Use case — closing a held-out gap
The held-out personas skeptical and
privacy_guarded withhold or stall on information on purpose. Against
restaurant_reservation, that caller drove the flow into a no-progress loop →
escalation every time, capping the flow's quality. Adding the stalled recovery edges let
the flow reach a success terminal under sensible defaults — a deterministic fix that generalizes (it
isn't tuned to one transcript; it handles the class of withholding caller).
stalled + sets: edge later fixed a second, unrelated flow:
generic_inquiry was escalating when the caller's inquiry was answered conversationally but
the inquiry slot was never captured (held-out skeptical 2.5, privacy 5.0, bulk 7.5 →
all 10.0, commit eaf5249). Different surface cause, identical shape —
a required slot never gets captured → no-progress → escalate. That is the named
failure class this primitive closes, and it is the deterministic fallback_state branch of
the GOAP-lite selector.
Connection to the goal hierarchy
This primitive is exactly how a GoalSegment's
repair_policy.fallback_state is reached in practice.

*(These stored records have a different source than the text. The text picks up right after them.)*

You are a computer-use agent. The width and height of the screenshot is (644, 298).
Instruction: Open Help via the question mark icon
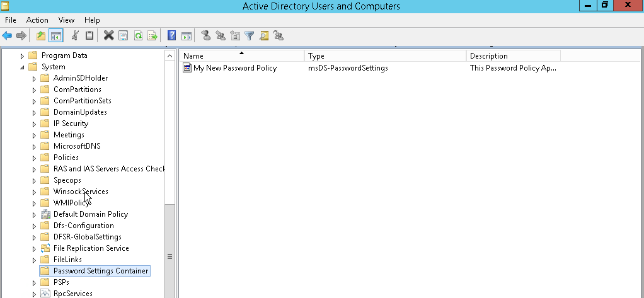(171, 36)
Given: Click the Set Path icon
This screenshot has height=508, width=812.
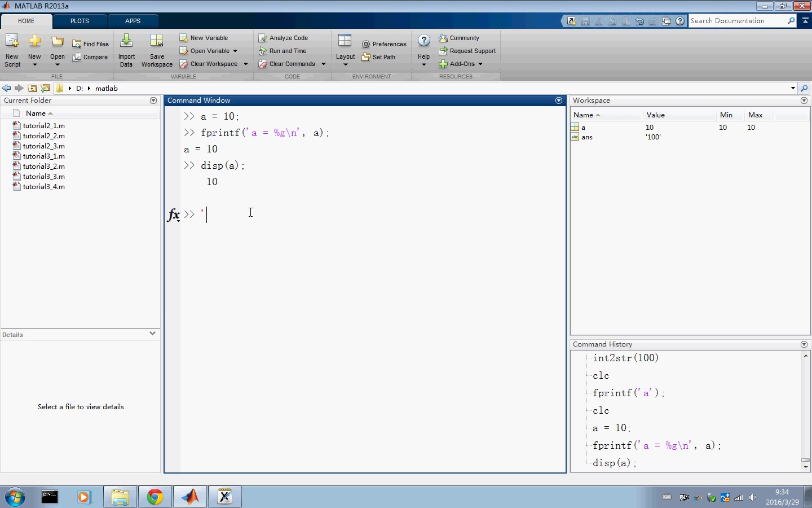Looking at the screenshot, I should click(x=366, y=57).
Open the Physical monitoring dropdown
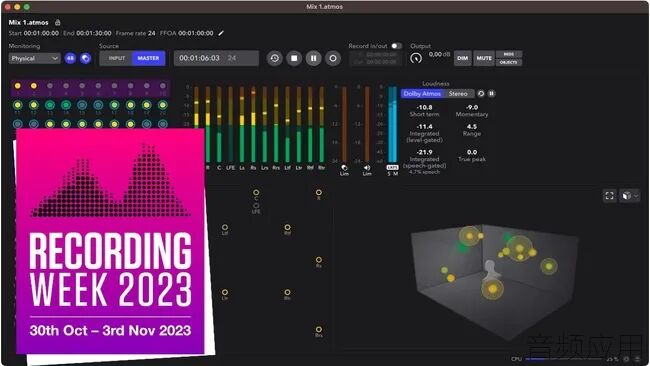This screenshot has width=650, height=366. pyautogui.click(x=34, y=58)
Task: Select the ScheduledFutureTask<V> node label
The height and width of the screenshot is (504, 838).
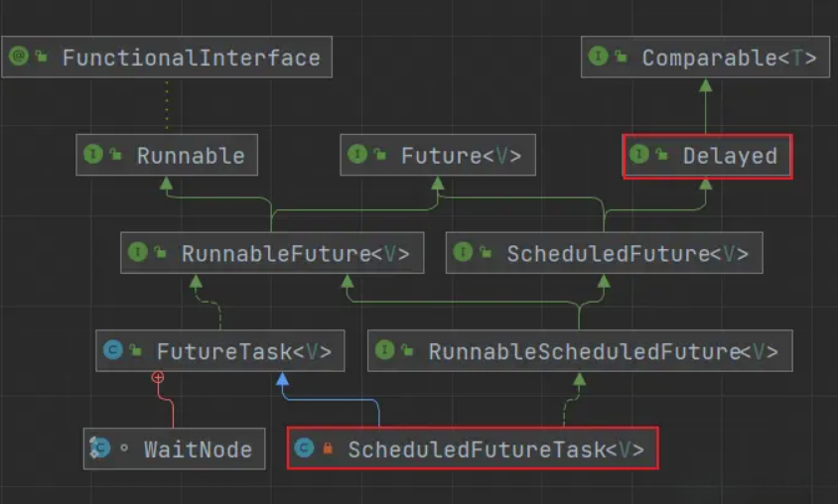Action: point(495,450)
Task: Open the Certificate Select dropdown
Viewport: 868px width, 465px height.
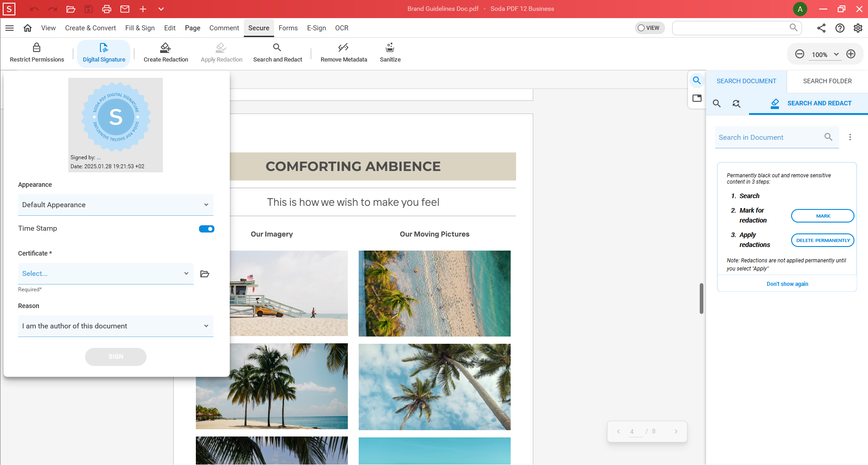Action: coord(105,274)
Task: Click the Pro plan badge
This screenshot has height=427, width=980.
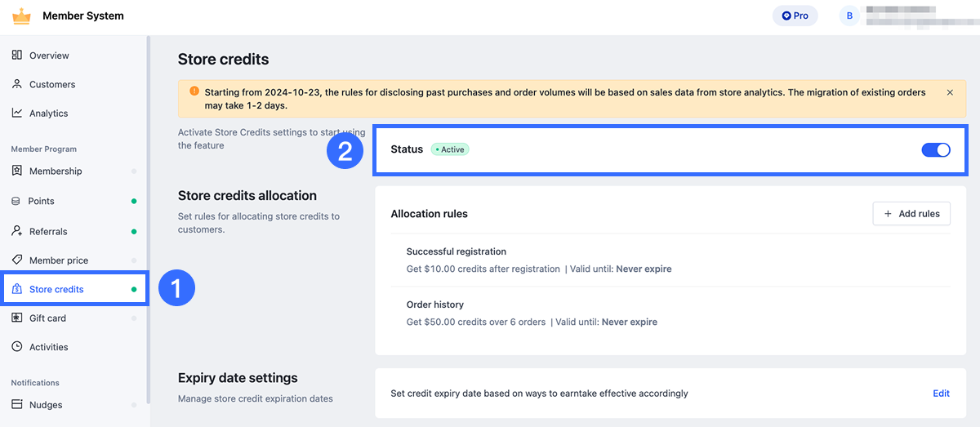Action: tap(795, 16)
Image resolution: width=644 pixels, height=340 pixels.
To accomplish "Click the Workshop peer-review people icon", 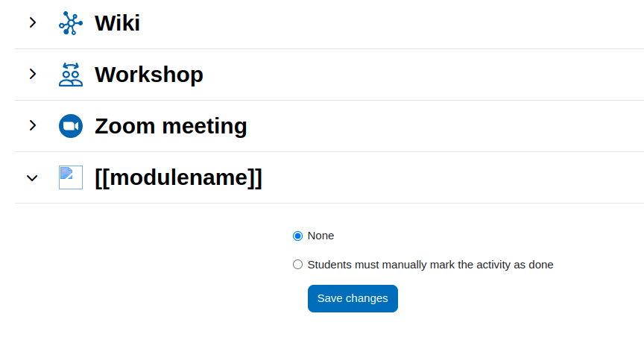I will point(71,75).
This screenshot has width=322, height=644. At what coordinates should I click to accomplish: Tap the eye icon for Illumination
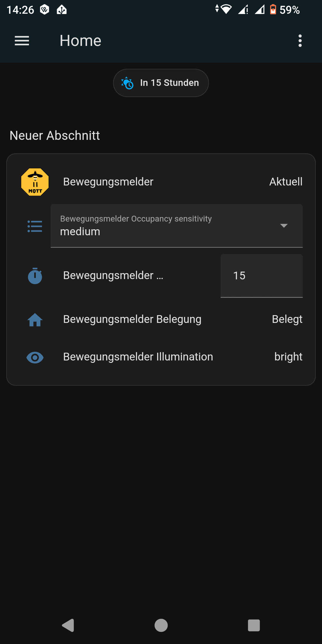tap(35, 357)
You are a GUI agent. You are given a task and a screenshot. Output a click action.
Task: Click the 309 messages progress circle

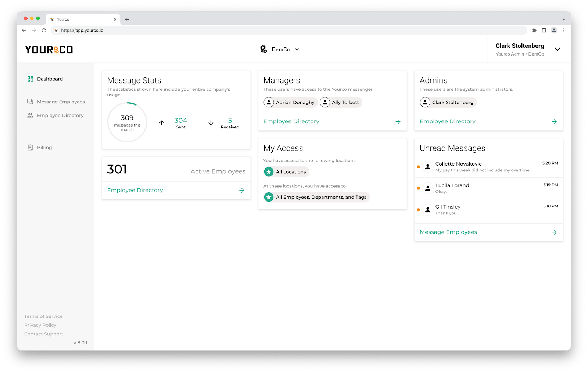(x=127, y=122)
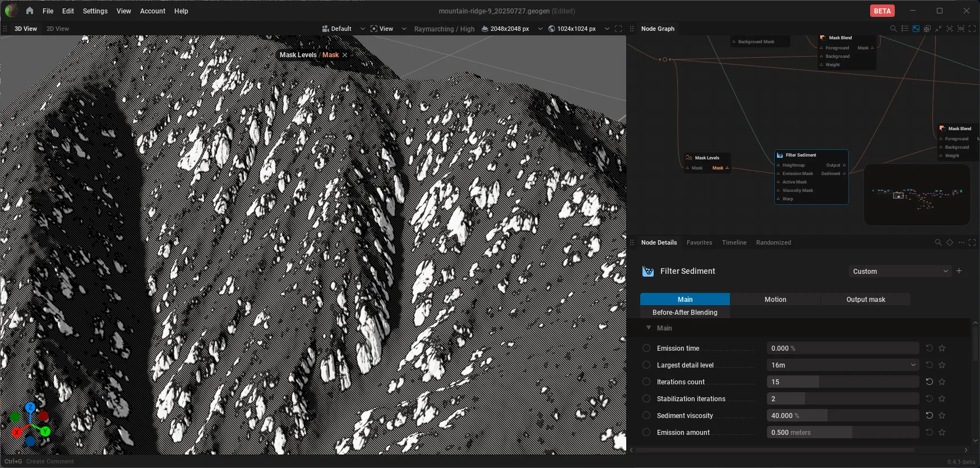Click the node list view icon
980x468 pixels.
[904, 29]
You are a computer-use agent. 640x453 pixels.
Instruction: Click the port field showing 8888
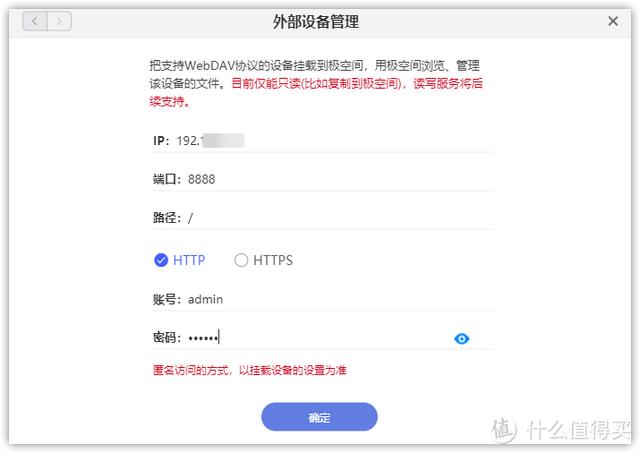[330, 179]
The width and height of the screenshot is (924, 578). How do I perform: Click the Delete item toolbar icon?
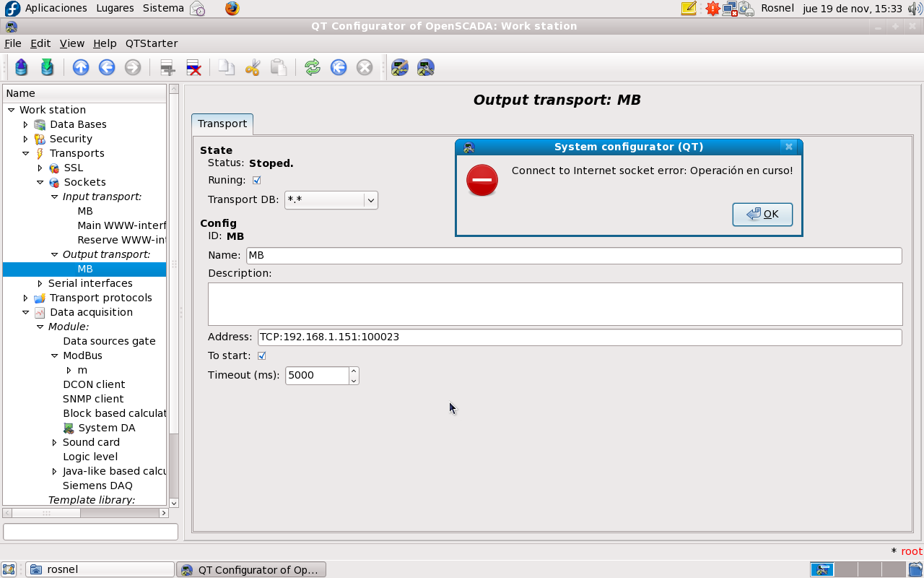[193, 68]
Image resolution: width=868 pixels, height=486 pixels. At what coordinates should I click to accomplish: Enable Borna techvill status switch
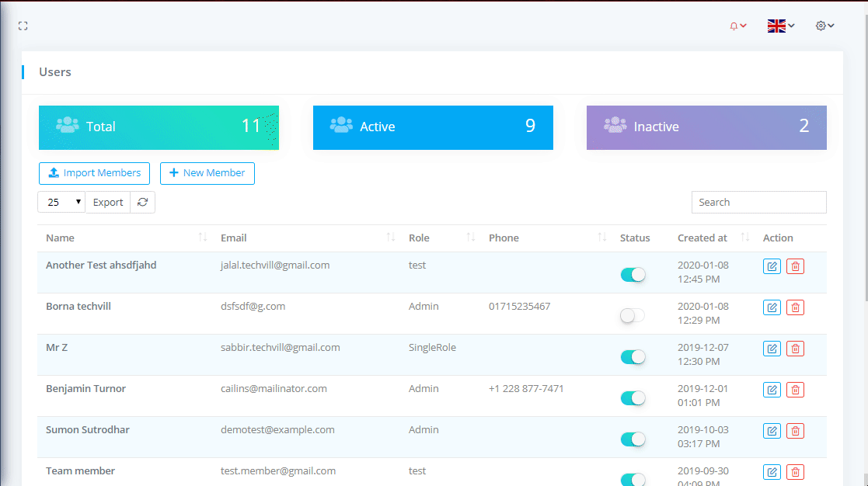coord(633,316)
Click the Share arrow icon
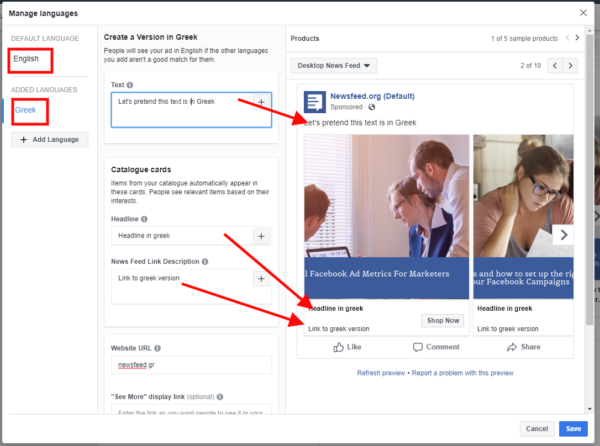Screen dimensions: 600x446 point(511,347)
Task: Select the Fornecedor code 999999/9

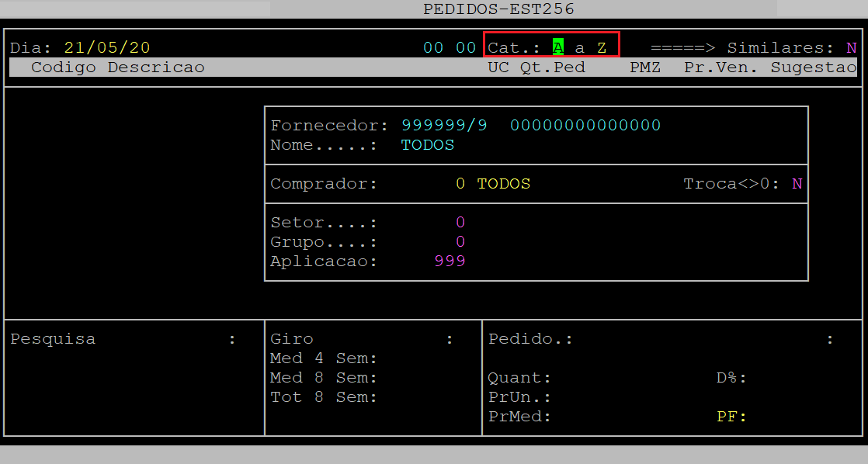Action: (x=444, y=125)
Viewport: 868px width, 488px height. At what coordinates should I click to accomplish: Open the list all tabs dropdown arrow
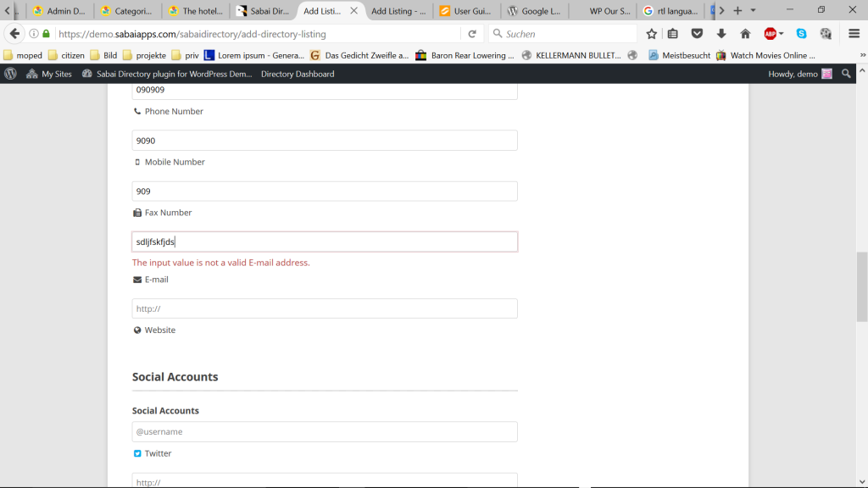(x=753, y=11)
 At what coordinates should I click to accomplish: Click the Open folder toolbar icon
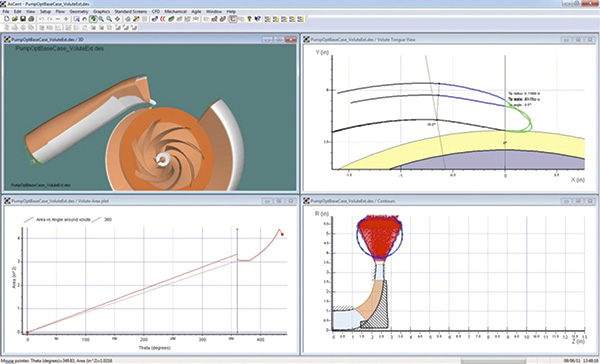(x=15, y=19)
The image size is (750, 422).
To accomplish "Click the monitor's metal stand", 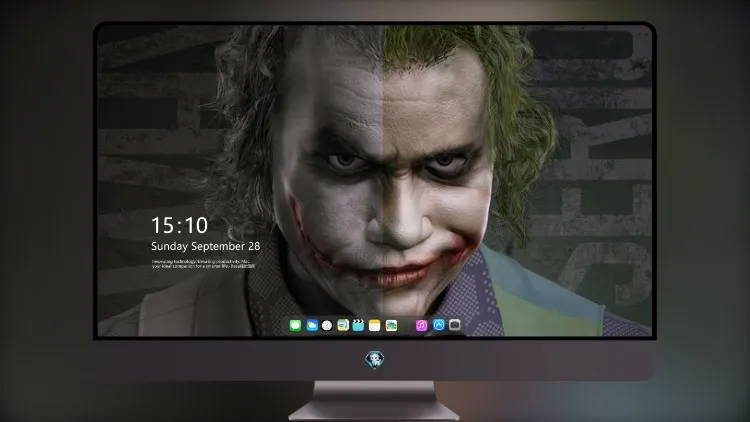I will (x=374, y=401).
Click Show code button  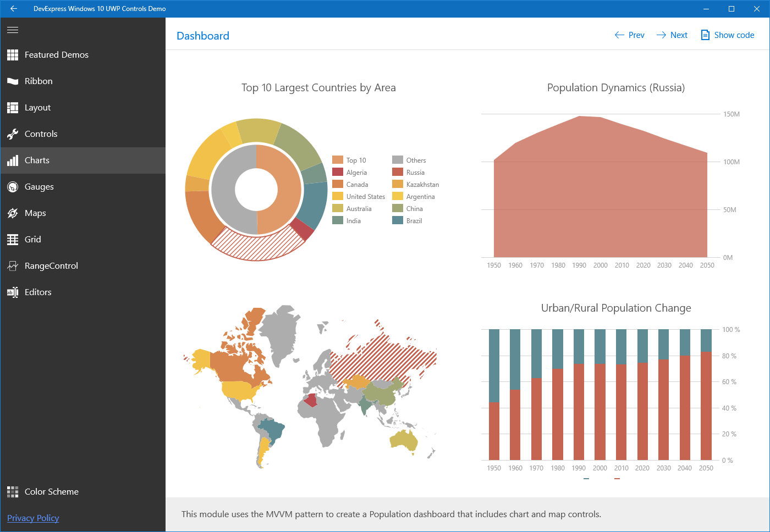click(727, 35)
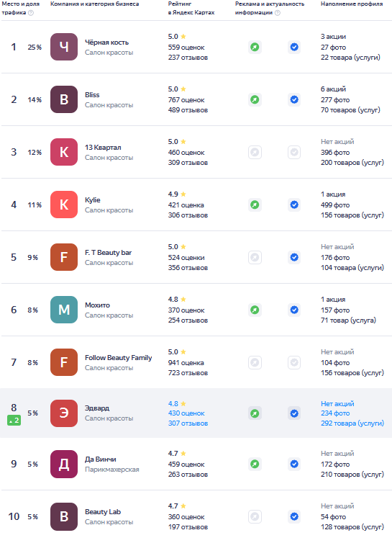Viewport: 392px width, 543px height.
Task: Click blue verified badge for F. T Beauty bar
Action: 294,258
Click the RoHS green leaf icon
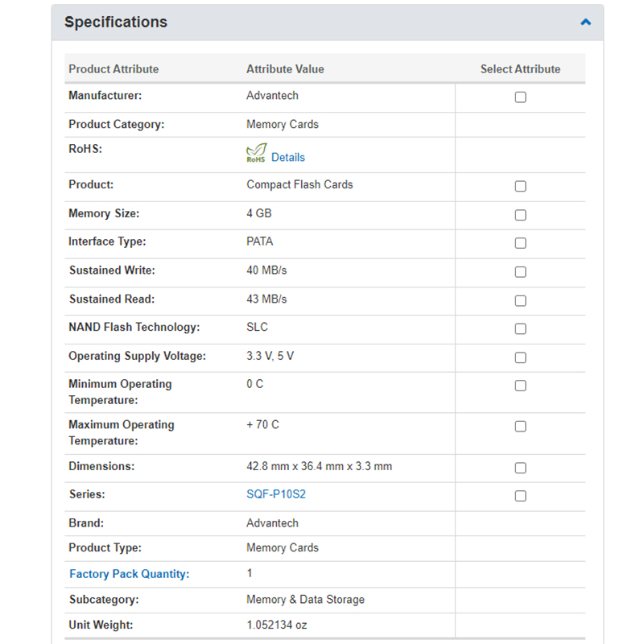644x644 pixels. (256, 154)
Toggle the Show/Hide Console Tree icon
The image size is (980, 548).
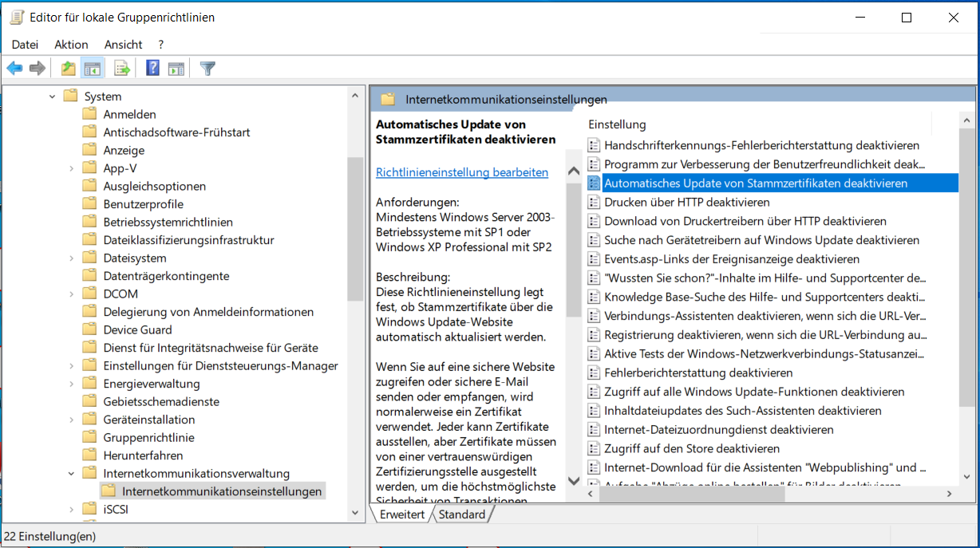coord(93,69)
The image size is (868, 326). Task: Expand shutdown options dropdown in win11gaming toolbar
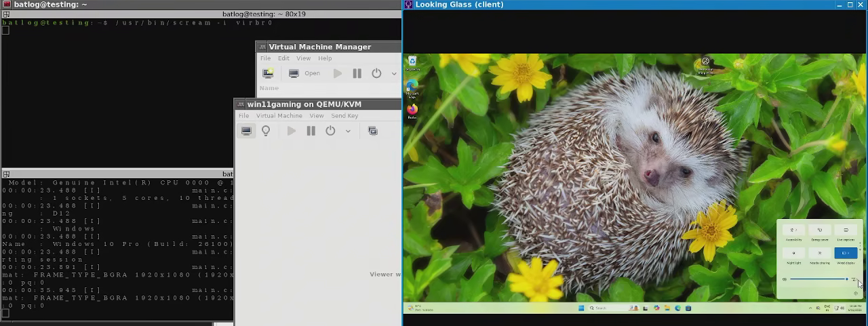pos(348,131)
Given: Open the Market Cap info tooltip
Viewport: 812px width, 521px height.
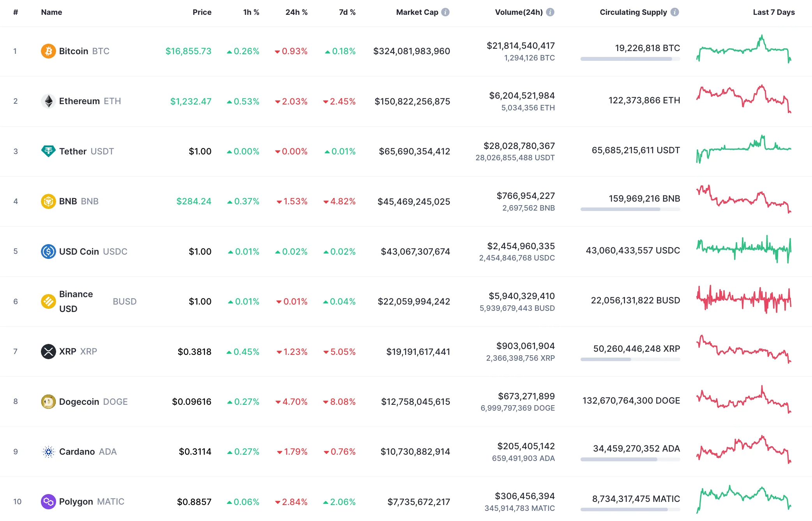Looking at the screenshot, I should (x=445, y=12).
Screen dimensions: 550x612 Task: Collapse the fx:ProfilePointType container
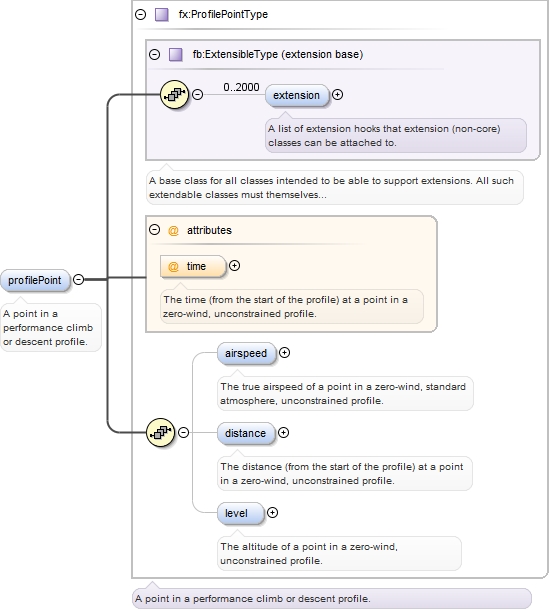pyautogui.click(x=141, y=15)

The design calls for “per-slot
+ per-segment attempt caps → deterministic fallback”; the stalled guard +
sets: edge is the shipped, concrete mechanism for that fallback. So a future
contract-driven segment doesn't need a new recovery engine — it reuses this one.
Example — verify it loads
python -c "from riff.loader import load_flow; \
f = load_flow('flows/restaurant_reservation.yaml'); \
print([(t.to, t.when, t.sets) for s in f.states.values() for t in s.transitions if t.when=='stalled'])"
This prints the recovery edges with their sets pairs — confirming the YAML mapping was
parsed into the frozen tuple the runtime applies.
Where it fits
Stall recovery is an FSM-runtime primitive that the eval system measures: a flow with good
recovery edges shows lower escalation and stall in the
per-state layer, and higher
cohesion in its collect group. It is the deterministic
counterpart to the goal hierarchy's repair policy.